*Activities*:
1) Answer these about the gratitude post:
(a) How many things did the writer list each day in the old gratitude journal?
(b) After about how many hours of labor was the c-section decided on?
(c) In which state was the retreat held?
2) Please repeat the part of the gratitude post that opens with the words containing "Well, I have" and closes with "picture to share.".

Start of Extract to read

Wednesday, March 18, 2009

gratitude

I've mentioned before how many journals I keep. At one time, I had a separate "gratitude journal" that I committed to writing in daily. I would reflect on my day and list three specific things that I could praise God for and be thankful.
Well, I have since stopped maintaining that in writing. But, I often find my prayer journal flowing with praise and thanks.
Last night, I couldn't stop praising God. I was driving home from the hospital, on St. Patrick's Day, overwhelmed with the miracle of a newborn baby. After about 16 hours of labor, the decision was made for my sis-in-law to have a c-section to deliver. Just after 7:30pm, a beautiful baby GIRL was born into this world. Other than my own children, I have never been there for that announcement in the hospital of "it's a girl", nor have I witnessed those first few precious moments of the nurse bathing and preparing the baby for mama. It was beautiful beyond words. Sorry I don't have a picture to share.
But, my gratitude didn't stop there. It was an unseasonably warm, bright, sunny day, which always brings soaring feelings of joy in a Michigander's heart! I was able to go to the hospital because we are blessed with a flexible schedule and I have a sister who helps me and took my kids. I met with my supervisor on this day and officially stepped down from my position at church (which God has been nudging me to do and I was having a little issue with obedience to his promptings). Our realtor called to inform me that someone wanted to see our house, so my amazing husband left work early so he could straighten up the house before the showing, and then he rearranged his evening schedule so I could stay at the hospital and he could be home hanging out with our girls. Our cousin Kelly, who is courageously following God's call on her life and trying to walk in the path He has laid out for her, was told on this very day that she would be offered full time with benefits at her new job (in this economy, that fact alone is enough to get a person turning cartwheels). Timm and I were able to go to a retreat in Pennsylvania over the past weekend that was absolutely anointed by God's spirit and just a ton of FUN. Ok, I could go on and on and on. But, I'll stop there.
God is good.
God is good.
God is good.
ALL praise to Him.

End of Extract to read
Start of Record set

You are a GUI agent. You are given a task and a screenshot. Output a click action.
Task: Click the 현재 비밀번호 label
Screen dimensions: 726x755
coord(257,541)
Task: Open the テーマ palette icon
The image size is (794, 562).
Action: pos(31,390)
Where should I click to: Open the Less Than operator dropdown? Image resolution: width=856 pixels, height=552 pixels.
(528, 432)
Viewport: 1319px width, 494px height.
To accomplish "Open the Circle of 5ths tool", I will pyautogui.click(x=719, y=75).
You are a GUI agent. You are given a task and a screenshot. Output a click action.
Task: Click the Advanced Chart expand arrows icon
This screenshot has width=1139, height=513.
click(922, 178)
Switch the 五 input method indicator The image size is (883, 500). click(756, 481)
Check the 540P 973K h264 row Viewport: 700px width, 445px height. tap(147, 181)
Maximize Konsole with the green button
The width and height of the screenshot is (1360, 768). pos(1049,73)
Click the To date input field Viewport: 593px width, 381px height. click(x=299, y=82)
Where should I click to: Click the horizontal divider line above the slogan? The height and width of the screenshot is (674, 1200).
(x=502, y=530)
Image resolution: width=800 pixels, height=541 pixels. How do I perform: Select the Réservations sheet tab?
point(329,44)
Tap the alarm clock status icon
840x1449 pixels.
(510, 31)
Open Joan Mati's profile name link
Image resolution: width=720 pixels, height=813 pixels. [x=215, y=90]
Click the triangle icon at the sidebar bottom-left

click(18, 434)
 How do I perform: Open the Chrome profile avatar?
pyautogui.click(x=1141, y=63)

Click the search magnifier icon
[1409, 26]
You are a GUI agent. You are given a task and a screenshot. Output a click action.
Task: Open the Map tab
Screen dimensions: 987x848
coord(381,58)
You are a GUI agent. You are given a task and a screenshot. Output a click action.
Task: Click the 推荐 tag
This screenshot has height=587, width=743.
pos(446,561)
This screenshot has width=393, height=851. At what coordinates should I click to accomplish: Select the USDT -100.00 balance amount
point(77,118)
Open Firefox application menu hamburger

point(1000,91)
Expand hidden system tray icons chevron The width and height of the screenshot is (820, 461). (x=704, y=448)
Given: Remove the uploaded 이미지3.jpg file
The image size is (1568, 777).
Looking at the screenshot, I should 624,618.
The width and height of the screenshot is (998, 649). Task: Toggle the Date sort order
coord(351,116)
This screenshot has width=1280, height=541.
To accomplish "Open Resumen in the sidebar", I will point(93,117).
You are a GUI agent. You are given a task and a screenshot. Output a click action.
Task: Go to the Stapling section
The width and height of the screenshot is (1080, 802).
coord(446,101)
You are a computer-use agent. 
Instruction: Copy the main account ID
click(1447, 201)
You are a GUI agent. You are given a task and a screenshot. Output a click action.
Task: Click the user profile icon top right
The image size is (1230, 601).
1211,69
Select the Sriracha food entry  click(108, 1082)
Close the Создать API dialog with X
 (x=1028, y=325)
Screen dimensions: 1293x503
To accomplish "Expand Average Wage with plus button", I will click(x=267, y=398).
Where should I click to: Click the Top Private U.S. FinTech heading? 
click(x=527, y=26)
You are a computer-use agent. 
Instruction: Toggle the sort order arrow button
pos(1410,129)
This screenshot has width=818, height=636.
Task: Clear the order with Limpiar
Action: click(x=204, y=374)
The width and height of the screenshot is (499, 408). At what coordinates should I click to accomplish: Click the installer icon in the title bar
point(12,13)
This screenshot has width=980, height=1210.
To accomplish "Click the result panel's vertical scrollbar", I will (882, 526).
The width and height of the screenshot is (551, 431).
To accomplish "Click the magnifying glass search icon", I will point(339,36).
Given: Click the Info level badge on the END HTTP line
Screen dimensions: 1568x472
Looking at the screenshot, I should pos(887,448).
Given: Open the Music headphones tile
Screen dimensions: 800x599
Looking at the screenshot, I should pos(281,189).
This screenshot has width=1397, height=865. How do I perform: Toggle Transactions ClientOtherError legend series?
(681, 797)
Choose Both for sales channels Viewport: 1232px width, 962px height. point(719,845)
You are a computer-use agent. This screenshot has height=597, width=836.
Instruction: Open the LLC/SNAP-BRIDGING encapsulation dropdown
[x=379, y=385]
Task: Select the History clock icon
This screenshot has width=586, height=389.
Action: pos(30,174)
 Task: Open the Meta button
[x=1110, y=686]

End of Record set

*Answers to this exercise*:
1)
(a) Three
(b) About 16
(c) Pennsylvania

2)
Well, I have since stopped maintaining that in writing. But, I often find my prayer journal flowing with praise and thanks.
Last night, I couldn't stop praising God. I was driving home from the hospital, on St. Patrick's Day, overwhelmed with the miracle of a newborn baby. After about 16 hours of labor, the decision was made for my sis-in-law to have a c-section to deliver. Just after 7:30pm, a beautiful baby GIRL was born into this world. Other than my own children, I have never been there for that announcement in the hospital of "it's a girl", nor have I witnessed those first few precious moments of the nurse bathing and preparing the baby for mama. It was beautiful beyond words. Sorry I don't have a picture to share.